Once Charlie’s deafness was confirmed, we understood that communication methods had to be adjusted, before his cochlear implant (CI). He didn’t hear commands like the others, or hear songs or rhymes that are so important at that age. He also didn’t respond to adults like the other kids, as he didn’t realise someone was talking to him unless he could see their face.
We were assigned a visiting teacher for the deaf who introduced us and the creche to different ways of communication. These included – being very visual, using simple signs (we did a Lamh course) and being tactile, as in touching him to get his attention – before his cochlear implant.
It was hard to identify potential challenges then, as we had no idea what being deaf meant – we didn’t realise early on, that he couldn’t hear and so probably assumed he could hear us if we shouted enough. As time went by and we met more professionals and got a definite diagnosis, we started to understand what profound deafness meant and how to communicate.
(The Creche Manager)
From an early age we did notice Charlie was not responding to our voices in comparison to other children his age and we also knew from his mum that extra support might be needed. Since Charlie was the first child we had in the creche with deafness, we had no experience with the situation.

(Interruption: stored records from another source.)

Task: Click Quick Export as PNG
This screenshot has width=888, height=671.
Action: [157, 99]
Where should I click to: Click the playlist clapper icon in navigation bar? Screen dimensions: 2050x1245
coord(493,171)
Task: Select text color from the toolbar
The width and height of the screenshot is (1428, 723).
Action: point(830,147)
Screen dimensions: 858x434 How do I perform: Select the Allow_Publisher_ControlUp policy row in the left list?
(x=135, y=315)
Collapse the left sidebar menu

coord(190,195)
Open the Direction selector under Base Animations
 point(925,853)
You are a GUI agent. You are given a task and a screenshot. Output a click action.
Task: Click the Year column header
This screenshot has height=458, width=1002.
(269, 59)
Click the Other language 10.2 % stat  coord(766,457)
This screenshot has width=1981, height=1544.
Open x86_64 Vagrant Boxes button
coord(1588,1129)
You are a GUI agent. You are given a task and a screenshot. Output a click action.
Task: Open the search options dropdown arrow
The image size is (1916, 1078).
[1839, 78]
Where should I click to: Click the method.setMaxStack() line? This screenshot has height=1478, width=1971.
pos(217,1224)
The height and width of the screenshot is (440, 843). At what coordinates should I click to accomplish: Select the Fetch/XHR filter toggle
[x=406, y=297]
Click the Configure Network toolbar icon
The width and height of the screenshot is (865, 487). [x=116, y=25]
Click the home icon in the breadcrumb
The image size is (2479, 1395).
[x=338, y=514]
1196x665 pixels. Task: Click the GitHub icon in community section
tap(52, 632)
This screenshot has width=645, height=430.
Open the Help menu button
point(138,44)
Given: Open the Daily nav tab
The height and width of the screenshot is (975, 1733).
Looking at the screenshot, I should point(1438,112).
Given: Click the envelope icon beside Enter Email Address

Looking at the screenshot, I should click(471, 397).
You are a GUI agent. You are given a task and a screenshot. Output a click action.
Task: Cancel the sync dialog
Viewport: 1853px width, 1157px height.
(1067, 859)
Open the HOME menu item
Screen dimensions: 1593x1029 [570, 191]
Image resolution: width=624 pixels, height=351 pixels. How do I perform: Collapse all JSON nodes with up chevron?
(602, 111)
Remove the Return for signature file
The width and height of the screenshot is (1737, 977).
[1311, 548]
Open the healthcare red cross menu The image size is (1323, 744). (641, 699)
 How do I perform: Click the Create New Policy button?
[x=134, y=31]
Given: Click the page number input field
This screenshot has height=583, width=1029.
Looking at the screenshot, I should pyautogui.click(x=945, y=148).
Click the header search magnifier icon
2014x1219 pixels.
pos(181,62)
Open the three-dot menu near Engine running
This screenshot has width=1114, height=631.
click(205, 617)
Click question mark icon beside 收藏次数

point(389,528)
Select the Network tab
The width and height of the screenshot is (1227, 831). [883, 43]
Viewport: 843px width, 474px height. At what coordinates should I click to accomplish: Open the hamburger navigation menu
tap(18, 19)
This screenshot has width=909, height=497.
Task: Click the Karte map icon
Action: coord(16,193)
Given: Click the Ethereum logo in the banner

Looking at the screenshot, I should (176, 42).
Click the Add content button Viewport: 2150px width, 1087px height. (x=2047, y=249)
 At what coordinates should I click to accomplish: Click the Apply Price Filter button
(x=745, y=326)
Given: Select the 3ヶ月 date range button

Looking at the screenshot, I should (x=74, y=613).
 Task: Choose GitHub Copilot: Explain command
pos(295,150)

To be honest we acted on instinct and common sense in the beginning. After meeting the visiting teacher for the deaf we learned about different ways to communicate with Charlie and him with us. We also did a very useful Lamh course to learn the signs and understand how the child may be feeling.
We did a course on special needs which we did not find helpful at all. What we realised was that all staff members needed to learn to communicate with Charlie as he would meet several members of staff during the day. The other children also needed to learn to face Charlie when they were speaking to him, or touch his arm to get his attention.